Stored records
--- START ---
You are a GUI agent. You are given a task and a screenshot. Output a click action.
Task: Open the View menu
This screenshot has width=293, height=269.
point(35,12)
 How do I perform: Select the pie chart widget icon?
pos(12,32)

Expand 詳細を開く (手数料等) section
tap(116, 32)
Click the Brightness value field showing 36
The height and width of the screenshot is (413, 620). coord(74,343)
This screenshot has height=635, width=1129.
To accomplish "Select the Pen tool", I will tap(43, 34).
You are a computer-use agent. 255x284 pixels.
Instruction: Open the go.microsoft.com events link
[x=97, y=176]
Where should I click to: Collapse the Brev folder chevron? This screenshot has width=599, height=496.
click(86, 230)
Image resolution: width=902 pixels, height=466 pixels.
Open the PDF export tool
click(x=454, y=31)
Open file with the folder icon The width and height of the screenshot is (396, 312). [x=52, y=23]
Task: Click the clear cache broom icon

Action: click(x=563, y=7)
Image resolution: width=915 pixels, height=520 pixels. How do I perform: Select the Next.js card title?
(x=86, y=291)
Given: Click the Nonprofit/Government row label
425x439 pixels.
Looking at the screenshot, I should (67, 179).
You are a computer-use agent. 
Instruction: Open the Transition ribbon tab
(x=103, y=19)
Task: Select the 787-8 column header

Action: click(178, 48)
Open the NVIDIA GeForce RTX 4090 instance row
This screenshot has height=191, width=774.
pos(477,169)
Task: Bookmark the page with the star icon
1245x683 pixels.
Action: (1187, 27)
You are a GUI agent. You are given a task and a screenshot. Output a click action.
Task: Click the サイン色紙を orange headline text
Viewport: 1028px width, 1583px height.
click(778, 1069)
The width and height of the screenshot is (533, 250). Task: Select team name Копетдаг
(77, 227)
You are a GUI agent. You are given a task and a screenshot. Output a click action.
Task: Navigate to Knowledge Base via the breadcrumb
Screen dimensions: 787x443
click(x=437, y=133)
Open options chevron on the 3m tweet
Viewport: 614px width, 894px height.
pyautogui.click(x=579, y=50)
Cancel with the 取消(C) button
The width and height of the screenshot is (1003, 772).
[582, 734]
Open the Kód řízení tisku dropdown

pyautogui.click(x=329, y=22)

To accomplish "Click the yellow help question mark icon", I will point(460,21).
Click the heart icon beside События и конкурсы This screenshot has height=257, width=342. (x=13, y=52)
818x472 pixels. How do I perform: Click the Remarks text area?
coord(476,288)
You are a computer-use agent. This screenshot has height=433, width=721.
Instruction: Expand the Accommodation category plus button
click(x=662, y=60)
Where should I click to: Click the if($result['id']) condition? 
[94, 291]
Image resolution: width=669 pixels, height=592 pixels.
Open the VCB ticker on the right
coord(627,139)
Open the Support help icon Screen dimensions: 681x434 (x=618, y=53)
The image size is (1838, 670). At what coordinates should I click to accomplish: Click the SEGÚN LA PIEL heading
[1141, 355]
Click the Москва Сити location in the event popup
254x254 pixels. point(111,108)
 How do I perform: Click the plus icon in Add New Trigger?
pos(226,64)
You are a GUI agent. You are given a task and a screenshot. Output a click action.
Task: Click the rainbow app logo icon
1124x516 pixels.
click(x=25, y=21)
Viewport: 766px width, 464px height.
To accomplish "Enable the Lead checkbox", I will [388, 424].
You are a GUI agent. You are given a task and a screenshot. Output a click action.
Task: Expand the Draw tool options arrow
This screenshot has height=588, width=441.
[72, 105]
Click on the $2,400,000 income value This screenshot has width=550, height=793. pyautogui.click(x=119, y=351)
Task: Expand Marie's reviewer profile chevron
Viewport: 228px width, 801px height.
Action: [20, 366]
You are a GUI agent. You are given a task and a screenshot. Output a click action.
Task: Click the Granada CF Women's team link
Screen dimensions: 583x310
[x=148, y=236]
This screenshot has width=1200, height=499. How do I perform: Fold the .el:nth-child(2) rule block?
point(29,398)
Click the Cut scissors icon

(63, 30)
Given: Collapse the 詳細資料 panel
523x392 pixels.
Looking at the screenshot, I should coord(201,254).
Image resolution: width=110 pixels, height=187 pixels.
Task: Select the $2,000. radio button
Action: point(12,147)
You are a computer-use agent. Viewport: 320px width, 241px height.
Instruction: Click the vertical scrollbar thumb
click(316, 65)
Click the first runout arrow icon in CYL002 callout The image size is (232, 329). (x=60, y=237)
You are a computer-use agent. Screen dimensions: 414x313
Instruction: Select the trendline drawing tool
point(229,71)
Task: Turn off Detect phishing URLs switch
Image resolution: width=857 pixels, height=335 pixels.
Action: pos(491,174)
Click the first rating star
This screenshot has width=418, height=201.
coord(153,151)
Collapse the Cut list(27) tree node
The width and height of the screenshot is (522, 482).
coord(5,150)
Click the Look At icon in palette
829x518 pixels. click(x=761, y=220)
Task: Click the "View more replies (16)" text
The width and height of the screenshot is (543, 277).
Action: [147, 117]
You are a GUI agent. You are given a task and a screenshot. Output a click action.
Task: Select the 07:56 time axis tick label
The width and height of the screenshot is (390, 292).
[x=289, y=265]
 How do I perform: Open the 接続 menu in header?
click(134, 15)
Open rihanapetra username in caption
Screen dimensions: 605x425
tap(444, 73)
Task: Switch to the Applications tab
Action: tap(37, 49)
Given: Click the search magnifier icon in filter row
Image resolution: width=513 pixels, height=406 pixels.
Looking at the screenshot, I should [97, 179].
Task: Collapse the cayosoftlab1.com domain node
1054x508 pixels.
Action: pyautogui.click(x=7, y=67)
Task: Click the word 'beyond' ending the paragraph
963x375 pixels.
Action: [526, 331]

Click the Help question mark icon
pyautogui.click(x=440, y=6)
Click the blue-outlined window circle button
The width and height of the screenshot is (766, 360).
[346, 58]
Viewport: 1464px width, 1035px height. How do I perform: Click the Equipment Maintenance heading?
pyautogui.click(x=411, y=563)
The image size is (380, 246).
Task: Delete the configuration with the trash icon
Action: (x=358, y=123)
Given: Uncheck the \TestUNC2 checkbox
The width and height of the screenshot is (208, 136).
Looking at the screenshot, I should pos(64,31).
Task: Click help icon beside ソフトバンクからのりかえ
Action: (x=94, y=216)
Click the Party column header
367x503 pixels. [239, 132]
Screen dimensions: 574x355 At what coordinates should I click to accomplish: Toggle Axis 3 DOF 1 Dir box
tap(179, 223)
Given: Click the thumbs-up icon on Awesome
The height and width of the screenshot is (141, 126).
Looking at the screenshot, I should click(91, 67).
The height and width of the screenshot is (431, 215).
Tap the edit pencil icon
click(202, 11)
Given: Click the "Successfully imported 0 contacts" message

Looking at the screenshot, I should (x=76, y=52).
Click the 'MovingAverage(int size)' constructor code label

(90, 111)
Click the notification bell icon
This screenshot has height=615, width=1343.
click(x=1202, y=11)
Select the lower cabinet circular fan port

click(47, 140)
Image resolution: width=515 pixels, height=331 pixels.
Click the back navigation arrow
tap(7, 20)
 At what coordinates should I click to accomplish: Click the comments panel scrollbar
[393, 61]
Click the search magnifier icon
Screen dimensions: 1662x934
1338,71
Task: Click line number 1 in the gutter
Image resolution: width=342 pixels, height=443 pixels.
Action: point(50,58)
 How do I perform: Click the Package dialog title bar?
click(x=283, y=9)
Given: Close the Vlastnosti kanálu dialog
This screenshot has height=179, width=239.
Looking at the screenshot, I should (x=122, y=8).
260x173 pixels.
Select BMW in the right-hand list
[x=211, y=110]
--- END ---
--- ACTION ITEM ---
Return every line from the records above that holds the word "node".

--- SOLUTION TO THE EXERCISE ---
Collapse the Cut list(27) tree node
Task: Collapse the cayosoftlab1.com domain node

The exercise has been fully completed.